▶ Tasks to complete
A – Update the news roundup below by rewriting the part that opens with the words containing "The Supreme Court" and closes with "more congressional seats.", replacing "citizenship question" with "census question".
B – For each statement below, indicate whether it agrees with the news roundup, answering yes or no and quoting the deciding words of the text. (i) The oil spill began after a mudslide caused by Hurricane Ivan in 2004 sank an oil platform. (ii) Taylor Energy made the spill public soon after it began. (iii) The Supreme Court upheld a federal judge's order that Wilbur Ross be deposed.

▶ Passage for review

In environmental news, The Washington Post reports that a 14-year-long oil spill off the Gulf of Mexico is set to become one of the worst offshore disasters in U.S. history. The leak is releasing between 300 and 700 barrels of oil per day off the coast of Louisiana with no end in sight. The spill started after a mudslide caused by Hurricane Ivan in 2004 sank an oil platform, owned by Taylor Energy. Taylor Energy kept the spill a secret for six years until environmental groups discovered it while monitoring the 2010 BP Deepwater Horizon oil spill just a few miles away. Earlier this year, the Trump administration proposed the largest expansion of leases for oil and gas exploration in history, which would open most of the Outer Continental Shelf to offshore drilling.
The Supreme Court decided Monday to shield Commerce Secretary Wilbur Ross from being deposed over his role in adding a citizenship question to the 2020 census, reversing a federal judge’s recent order. Last month, Mother Jones reported that Wilbur Ross lied under oath to Congress about the citizenship question by saying that Justice Department officials requested the addition of the question, rather than Ross himself. Immigrant rights advocates have condemned the citizenship question. They say it will deter immigrants from participating in the census and could help Republicans win more congressional seats.

▶ Records provided
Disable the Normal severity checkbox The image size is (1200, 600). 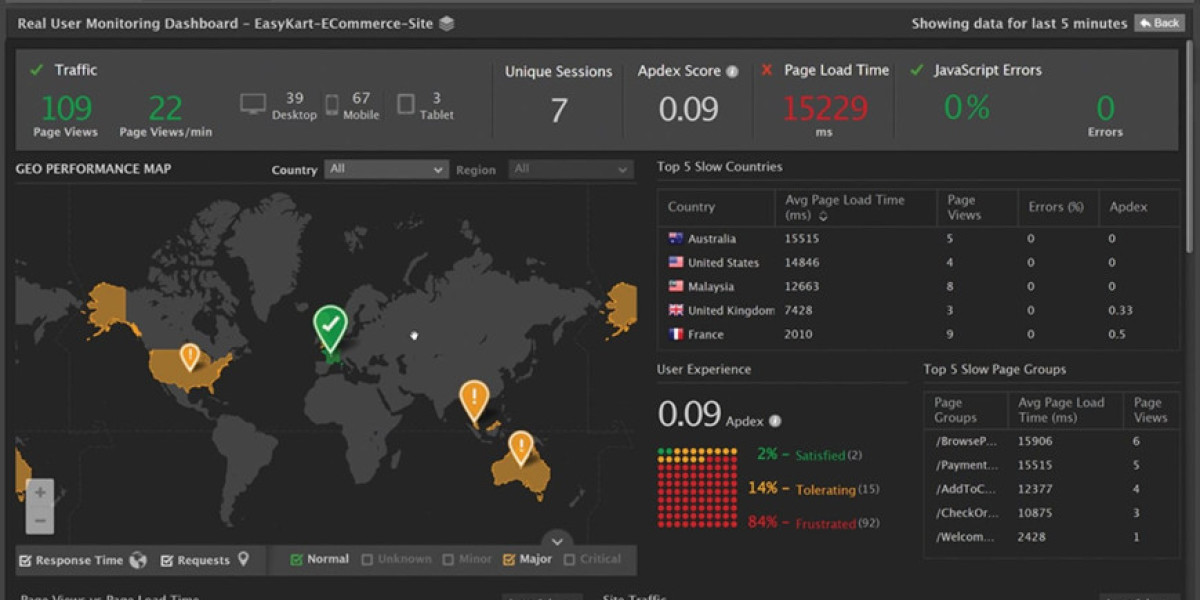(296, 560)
* * *
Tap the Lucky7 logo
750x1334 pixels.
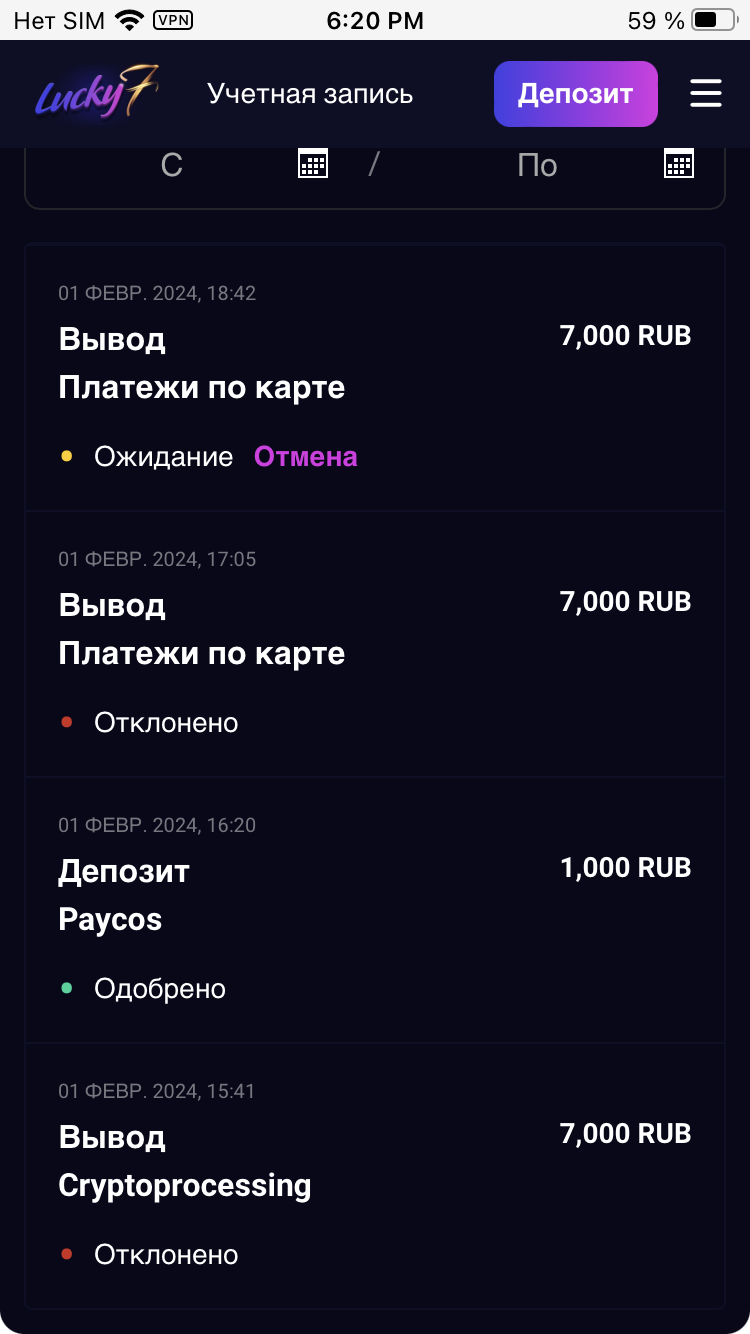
---
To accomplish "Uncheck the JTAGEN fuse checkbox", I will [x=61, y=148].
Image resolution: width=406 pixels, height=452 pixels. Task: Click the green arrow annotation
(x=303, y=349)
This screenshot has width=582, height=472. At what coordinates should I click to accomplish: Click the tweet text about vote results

▶ Numbered answers
A –
The Supreme Court decided Monday to shield Commerce Secretary Wilbur Ross from being deposed over his role in adding a census question to the 2020 census, reversing a federal judge’s recent order. Last month, Mother Jones reported that Wilbur Ross lied under oath to Congress about the census question by saying that Justice Department officials requested the addition of the question, rather than Ross himself. Immigrant rights advocates have condemned the census question. They say it will deter immigrants from participating in the census and could help Republicans win more congressional seats.

B –
(i) Yes: "The spill started after a mudslide caused by Hurricane Ivan in 2004 sank an oil platform, owned by Taylor Energy."
(ii) No: "Taylor Energy kept the spill a secret for six years until environmental groups discovered it"
(iii) No: "The Supreme Court decided Monday to shield Commerce Secretary Wilbur Ross from being deposed over his role in adding a citizenship question to the 2020 census, reversing a federal judge’s recent order."